Sì, ma quanto ci costerebbe? Il problema della redditività a lungo termine delle nuove centrali atomiche è tra i principali motivi di chi non le ritiene un investimento utile in questo momento storico. Secondo l’ing. Dodaro, «considerando il ciclo completo del reattore, dalla produzione del combustibile fino allo stoccaggio e smaltimento dei rifiuti radioattivi, il nucleare resta la fonte di energia a costo più basso dopo il carbone, senza l’impatto di quest’ultimo sull’ambiente. Le altre tecnologie rinnovabili hanno costi elevati, quando si parla di solare ed eolico. Chi dice che in Italia il nucleare è costato troppo ha ragione, perché da noi è stato interrotto, le centrali sono state messe in decommissioning molto prima di arrivare alla loro fine vita, quindi il costo dello smantellamento è tutto a carico di noi cittadini. Un produttore di energia nucleare guadagna ipotizzando 30-40 anni di funzionamento del reattore. E si tratta comunque di un limite molto conservativo, nessun reattore per quanto mi risulti, è mai stato spento dopo i 40 anni. Con gli opportuni accorgimenti è possibile allungare la vita del reattore di altri 20 anni, che sono solo profitto per il produttore. Se il produttore è lo Stato è una buona cosa». Eppure, le rinnovabili quest’anno per la prima volta hanno superato le fonti energetiche tradizionali in volumi di produzione (fonte GSE). I costi si stanno abbassando progressivamente, forse i dubbi su una tecnologia che non porta profitto prima dei 30 anni non sono poi così peregrini. «Fino a qualche anno fa», puntualizza Dodaro, «se non ci fossero stati gli incentivi statali sarebbe stato antieconomico installare i pannelli fotovoltaici, ed è un sistema che funziona solo finché sono la minoranza degli utenti a produrre energia dal sole. Infatti, i costi maggiori che il distributore sostiene per acquistare l’energia prodotta dai privati e metterla in rete vengono divisi tra tutti gli utenti, con i numeri attuali parliamo di uno zerovirgola impercettibile, ma se dovessero aumentare cambierebbe tutto. Le rinnovabili, inoltre, non possono garantire il 100% del fabbisogno per le loro caratteristiche intrinseche. Io sono dell’avviso che bisogna spingere al massimo e arrivare al 65-70% da rinnovabili pure. Ma il restante 20-30% di energia necessario, comunque, l’Italia dovrà acquistarla dall’estero. La scommessa del futuro sono i reattori a fusione, quando ci arriveremo lo scenario cambierà completamente».

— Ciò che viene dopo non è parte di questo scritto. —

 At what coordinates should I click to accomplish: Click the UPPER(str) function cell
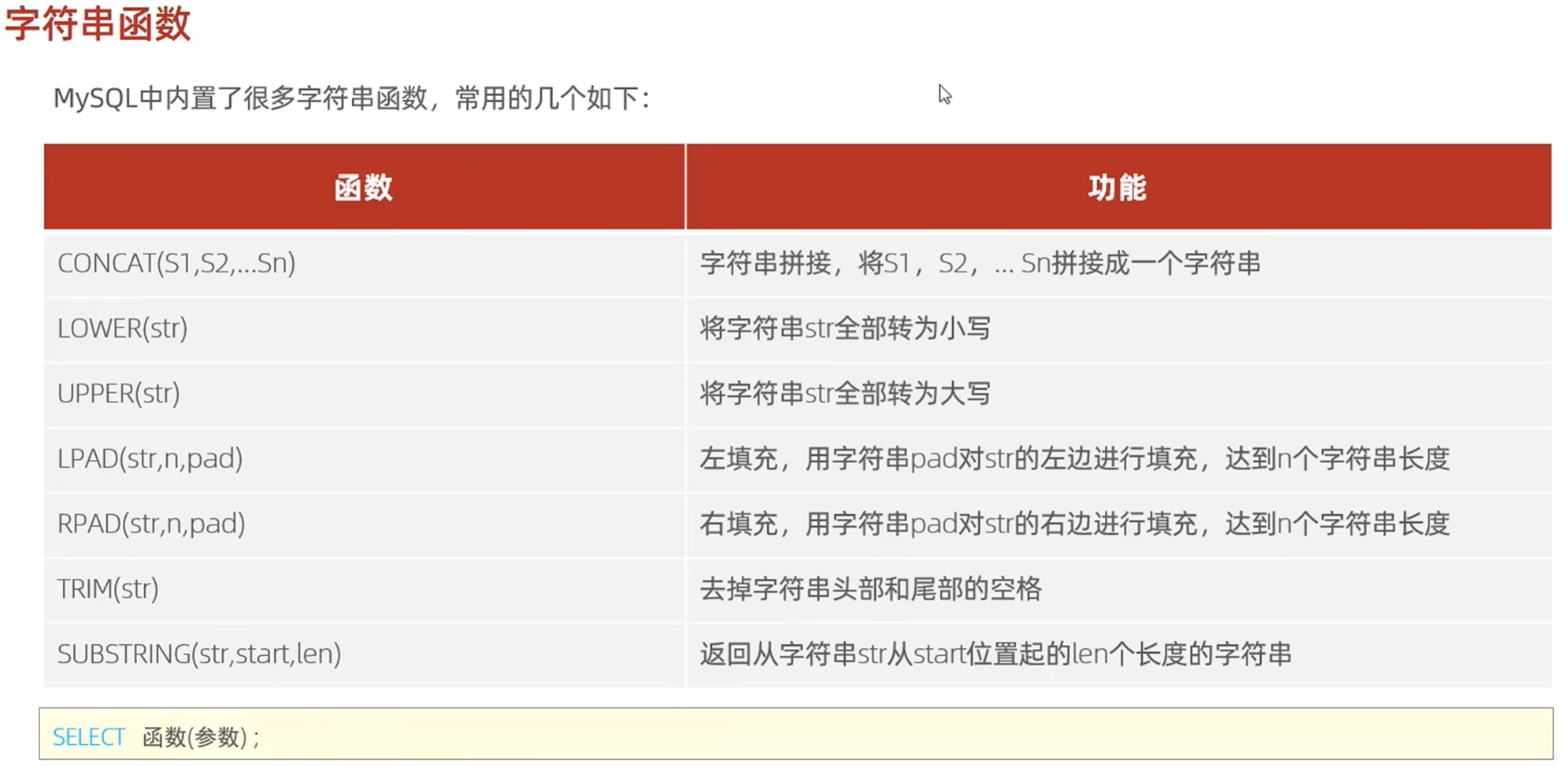tap(119, 393)
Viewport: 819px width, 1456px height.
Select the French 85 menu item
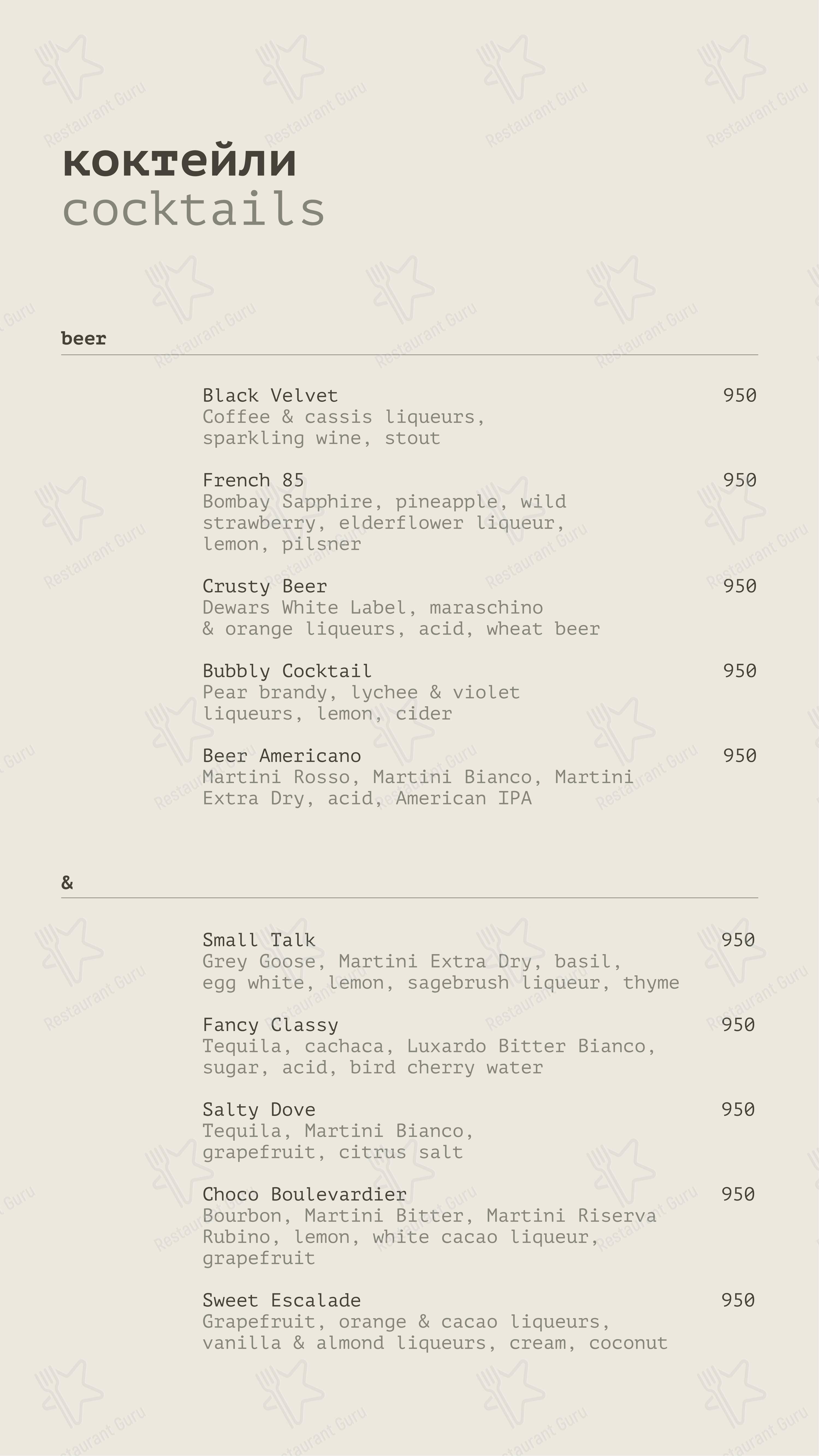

La tecnologia a fusione sarà dunque l’uovo di Colombo, ma resta ancora molto lontana purtroppo. «La fusione è di una complessità che non ha pari sulla Terra, tant’è che l’unico posto dove esiste attualmente è il sole. Oggi non riusciamo ancora a generare con continuità più energia di quella che serve per accendere e mantenere in funzione il reattore. Verranno ridotti anche i rifiuti radioattivi da trattare, ma soprattutto in caso di incidente nucleare il massimo che può succedere nella fusione è che il plasma danneggi la camera da vuoto e il reattore si fermi». Sono rassicurazioni che però non bastano a mettere d’accordo il mondo scientifico, divulgatori e operatori nel settore dell’energia. «Perché è mancata una informazione imparziale sul nucleare nel nostro Paese, nessun tecnico ha illustrato al pubblico quello che è effettivamente successo a Chernobyl, per cui è rimasta l’immagine della devastazione e la paura. Mi piacerebbe che si parlasse in modo competente sul nucleare, è giusto che il cittadino decida in coscienza, ma deve essere informato nel modo corretto».